In particular, the image capturing system generates a normal light image signal representing the surface of the object when the illuminating optical system emits the visible light toward the object, the image capturing system generates a fluorescent light image signal representing the surface of the object when the illuminating optical system emits the excitation light toward the object, the OCT image forming system outputs an OCT image signal representing the OCT image of the object, and the video signal generating system generates video signals based on the normal image signals, fluorescent image signals and the OCT image signals, and causes the display device to display the normal light image, the fluorescent light image and the OCT image arranged in a predetermined manner.

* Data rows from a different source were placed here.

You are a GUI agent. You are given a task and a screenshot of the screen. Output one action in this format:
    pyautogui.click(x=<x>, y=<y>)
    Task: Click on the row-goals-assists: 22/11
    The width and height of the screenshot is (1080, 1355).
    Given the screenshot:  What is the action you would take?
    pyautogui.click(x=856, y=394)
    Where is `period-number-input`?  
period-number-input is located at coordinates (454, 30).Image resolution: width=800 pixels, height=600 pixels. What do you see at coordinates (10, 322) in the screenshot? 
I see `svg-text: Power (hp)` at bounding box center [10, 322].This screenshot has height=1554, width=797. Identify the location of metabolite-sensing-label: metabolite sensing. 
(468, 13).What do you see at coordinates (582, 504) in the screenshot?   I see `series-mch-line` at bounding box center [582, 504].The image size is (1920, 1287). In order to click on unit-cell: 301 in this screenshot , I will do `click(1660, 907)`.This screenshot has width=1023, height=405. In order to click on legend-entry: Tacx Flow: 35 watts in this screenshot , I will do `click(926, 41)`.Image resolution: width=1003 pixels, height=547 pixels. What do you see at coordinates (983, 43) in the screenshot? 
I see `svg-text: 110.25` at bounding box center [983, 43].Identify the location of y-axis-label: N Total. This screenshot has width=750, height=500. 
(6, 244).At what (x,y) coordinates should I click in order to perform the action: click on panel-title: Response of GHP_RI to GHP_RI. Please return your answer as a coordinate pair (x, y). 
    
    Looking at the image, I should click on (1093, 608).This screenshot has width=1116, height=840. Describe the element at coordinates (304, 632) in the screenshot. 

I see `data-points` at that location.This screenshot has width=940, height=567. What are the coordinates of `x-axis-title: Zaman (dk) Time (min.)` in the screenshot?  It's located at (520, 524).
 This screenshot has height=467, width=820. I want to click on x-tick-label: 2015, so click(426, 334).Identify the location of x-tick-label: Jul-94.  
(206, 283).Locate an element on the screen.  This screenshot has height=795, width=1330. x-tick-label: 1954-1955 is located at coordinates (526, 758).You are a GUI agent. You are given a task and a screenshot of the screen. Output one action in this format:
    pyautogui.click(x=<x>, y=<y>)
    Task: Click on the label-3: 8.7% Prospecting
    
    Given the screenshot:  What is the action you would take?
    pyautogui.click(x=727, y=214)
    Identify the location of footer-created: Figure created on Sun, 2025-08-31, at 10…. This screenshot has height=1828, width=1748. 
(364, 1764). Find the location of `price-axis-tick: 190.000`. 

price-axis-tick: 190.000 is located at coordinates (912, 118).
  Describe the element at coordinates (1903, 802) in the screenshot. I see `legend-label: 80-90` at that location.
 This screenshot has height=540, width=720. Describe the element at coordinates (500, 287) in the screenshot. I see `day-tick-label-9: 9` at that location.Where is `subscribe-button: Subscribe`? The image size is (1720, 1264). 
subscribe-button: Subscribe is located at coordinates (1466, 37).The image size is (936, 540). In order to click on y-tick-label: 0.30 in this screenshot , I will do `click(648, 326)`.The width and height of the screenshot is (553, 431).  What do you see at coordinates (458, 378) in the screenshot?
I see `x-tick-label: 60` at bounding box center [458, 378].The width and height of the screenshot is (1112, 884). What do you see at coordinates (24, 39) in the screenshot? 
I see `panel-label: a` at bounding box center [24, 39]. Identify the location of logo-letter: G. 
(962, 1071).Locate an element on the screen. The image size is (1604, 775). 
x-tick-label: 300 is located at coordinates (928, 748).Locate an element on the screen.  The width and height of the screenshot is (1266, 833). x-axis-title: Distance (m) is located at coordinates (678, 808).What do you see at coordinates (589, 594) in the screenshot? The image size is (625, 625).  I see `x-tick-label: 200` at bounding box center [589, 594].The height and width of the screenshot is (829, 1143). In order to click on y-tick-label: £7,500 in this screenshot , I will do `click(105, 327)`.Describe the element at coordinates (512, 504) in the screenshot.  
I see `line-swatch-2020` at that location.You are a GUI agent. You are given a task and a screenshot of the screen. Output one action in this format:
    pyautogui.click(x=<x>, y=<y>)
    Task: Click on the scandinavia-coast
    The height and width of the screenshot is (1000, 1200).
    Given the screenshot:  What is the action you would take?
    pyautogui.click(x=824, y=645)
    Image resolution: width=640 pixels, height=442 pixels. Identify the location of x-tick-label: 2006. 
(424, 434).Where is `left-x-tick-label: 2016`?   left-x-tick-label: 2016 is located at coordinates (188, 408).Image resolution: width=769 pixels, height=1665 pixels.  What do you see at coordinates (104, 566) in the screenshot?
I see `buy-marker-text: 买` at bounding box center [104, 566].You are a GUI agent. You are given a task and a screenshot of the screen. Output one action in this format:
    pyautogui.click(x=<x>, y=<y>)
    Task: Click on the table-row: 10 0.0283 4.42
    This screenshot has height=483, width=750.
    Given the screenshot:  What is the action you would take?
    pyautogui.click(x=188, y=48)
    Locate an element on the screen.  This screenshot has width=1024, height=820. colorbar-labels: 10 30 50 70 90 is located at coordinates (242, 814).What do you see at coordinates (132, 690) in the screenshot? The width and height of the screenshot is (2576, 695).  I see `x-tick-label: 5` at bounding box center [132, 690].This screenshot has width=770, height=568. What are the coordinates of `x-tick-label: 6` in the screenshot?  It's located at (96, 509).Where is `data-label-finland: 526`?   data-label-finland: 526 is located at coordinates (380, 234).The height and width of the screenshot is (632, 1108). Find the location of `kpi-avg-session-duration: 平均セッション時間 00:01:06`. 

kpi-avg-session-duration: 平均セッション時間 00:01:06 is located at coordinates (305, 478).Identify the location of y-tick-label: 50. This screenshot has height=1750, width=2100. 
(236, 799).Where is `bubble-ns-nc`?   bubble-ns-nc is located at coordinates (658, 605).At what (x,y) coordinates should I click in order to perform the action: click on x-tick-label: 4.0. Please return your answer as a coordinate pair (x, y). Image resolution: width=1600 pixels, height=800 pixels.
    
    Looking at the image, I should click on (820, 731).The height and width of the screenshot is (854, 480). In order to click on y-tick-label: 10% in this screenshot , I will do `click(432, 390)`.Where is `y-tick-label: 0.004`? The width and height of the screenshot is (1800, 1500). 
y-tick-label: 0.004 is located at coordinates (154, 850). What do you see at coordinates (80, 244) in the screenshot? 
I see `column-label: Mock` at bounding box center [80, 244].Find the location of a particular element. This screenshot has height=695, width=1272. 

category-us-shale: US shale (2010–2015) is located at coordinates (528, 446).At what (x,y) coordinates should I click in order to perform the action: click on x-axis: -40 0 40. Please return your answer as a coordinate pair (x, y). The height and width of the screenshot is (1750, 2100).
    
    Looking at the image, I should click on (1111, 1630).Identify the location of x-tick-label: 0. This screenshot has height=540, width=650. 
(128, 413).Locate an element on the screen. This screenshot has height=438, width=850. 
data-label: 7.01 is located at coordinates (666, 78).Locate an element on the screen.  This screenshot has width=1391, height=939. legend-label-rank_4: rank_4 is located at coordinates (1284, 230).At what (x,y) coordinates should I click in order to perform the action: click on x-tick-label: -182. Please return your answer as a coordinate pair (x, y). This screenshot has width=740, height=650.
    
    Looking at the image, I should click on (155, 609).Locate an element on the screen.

Preferably, the video signal generating system includes a memory corresponding to a screen of the display device, the memory storing the normal light image signal, the fluorescent light image signal and the OCT image signal.
In particular, the video signal generating system makes the display device display one of the normal light image and the fluorescent light image as an animated image, and wherein the video signal generating system makes the display device display the OCT image as an animated image.
Optionally, the video signal generating system makes the display device display the other one of the normal light image and the fluorescent light image as a still image.
Preferably, the video signal generating system makes the display device display the normal light image as a color image.
Optionally, the video signal generating system includes a cursor generating system that inserts a cursor indicating a scanning position of the scanning unit in the normal light image or the fluorescent light image.
Further optionally, the endoscope system may be provided with a visible light source that emits the visible light, an excitation light source that emits the excitation light, and a light source switching system that selectively causes the visible light and the excitation light to impinge on the illuminating optical system.
Optionally, the optical path length adjusting system moves the reflector toward/away from a tip of the second light guide to vary the optical path length from the optical coupler to the reflector via the second light guide relative to the optical path length from the optical coupler to the object via the first light guide.
In a particular case, the low-coherent light source may include a super-luminous diode.